- [Verilen Metin]
Eski Vali Recep Yazıcıoğlu tarafından yapımı planlanan Munzur Dağı'ndaki kayak pisti projesi 2011'de faaliyete geçiyor.
12 kilometre uzunluğundaki pist 6 bin metre uzunluğunda kurulmaya başlanan telesiyejle, saatte bin 500 kişiyi zirveye taşıyacak tesis, Erzincan havalimanına 9 kilometre uzaklıkta olması nedeniyle Mayıs ayında bile kayakseverleri ağırlayabilecek.

FRANSA- Tignes

Lyon ve Cenevre havaalanlarına 3 saat uzakta bulunan kayak merkezi 2000 metrelik yüksekliği ile Avrupa’nın en yüksek resortü. Val D’isère’e bağlanmış olan 300 kilometrelik kayak pisti, dünyada teknik imkanları gelişmiş en güzel kayak alanı. 3500 metre yüksekliğindeki zirvesi ile Avrupa’nın en yüksek kayak alanlarından olan Tignes’de 10 km boyunca hiç telesiyeje binmeden kayma şansına sahipsiniz.

- [Metin ve bileşenlerin yerini bulmaya yönelik öğeler]
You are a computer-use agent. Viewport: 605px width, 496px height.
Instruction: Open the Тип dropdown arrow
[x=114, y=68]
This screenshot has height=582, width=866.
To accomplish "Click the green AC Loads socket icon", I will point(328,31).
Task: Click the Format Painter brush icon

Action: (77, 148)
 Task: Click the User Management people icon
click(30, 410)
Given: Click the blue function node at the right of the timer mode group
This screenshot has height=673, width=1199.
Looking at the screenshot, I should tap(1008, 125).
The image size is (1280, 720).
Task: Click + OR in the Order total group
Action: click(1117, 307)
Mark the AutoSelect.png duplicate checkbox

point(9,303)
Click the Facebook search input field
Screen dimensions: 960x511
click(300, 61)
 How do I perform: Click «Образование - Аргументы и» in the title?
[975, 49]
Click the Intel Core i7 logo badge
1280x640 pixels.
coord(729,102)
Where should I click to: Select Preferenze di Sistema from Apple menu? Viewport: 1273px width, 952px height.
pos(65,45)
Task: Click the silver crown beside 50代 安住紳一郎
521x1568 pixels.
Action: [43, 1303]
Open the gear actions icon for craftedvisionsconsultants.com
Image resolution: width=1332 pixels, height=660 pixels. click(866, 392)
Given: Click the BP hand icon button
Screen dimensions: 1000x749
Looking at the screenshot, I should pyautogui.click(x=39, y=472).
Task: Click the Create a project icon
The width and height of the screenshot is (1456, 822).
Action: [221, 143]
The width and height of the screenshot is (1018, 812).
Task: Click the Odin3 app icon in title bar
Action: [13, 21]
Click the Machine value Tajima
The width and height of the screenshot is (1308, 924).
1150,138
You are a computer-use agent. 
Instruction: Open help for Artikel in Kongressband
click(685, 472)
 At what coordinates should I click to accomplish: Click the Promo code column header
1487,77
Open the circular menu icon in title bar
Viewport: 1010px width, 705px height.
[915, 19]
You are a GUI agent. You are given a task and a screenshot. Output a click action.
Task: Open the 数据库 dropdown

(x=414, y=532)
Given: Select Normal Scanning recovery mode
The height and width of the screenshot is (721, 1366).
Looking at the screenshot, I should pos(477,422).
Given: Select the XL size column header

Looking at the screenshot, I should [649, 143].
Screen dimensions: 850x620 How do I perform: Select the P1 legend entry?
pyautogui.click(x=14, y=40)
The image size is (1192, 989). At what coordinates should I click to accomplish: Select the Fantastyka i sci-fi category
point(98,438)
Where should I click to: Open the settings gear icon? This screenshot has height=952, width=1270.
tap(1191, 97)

- [Yazılı Görev A] Kayak merkezleri metninde "12 kilometre uzunluğundaki" sözcüklerini içeren yerle açılıp "kayma şansına sahipsiniz." ile kapanan bölümü olduğu gibi yazın.
- [Yazılı Görev B] Kayak merkezleri metnindeki "Lyon ve Cenevre havaalanlarına 3 saat uzakta bulunan kayak merkezi 2000 metrelik yüksekliği ile Avrupa’nın en yüksek resortü." cümlesini İngilizceye çevirin.
Yalnızca kayak merkezleri metnindeki bilgilere dayanın.

- [Yanıt A]
12 kilometre uzunluğundaki pist 6 bin metre uzunluğunda kurulmaya başlanan telesiyejle, saatte bin 500 kişiyi zirveye taşıyacak tesis, Erzincan havalimanına 9 kilometre uzaklıkta olması nedeniyle Mayıs ayında bile kayakseverleri ağırlayabilecek.

FRANSA- Tignes

Lyon ve Cenevre havaalanlarına 3 saat uzakta bulunan kayak merkezi 2000 metrelik yüksekliği ile Avrupa’nın en yüksek resortü. Val D’isère’e bağlanmış olan 300 kilometrelik kayak pisti, dünyada teknik imkanları gelişmiş en güzel kayak alanı. 3500 metre yüksekliğindeki zirvesi ile Avrupa’nın en yüksek kayak alanlarından olan Tignes’de 10 km boyunca hiç telesiyeje binmeden kayma şansına sahipsiniz.

- [Yanıt B] Located 3 hours from the Lyon and Geneva airports, the ski center is Europe's highest resort at an altitude of 2,000 meters.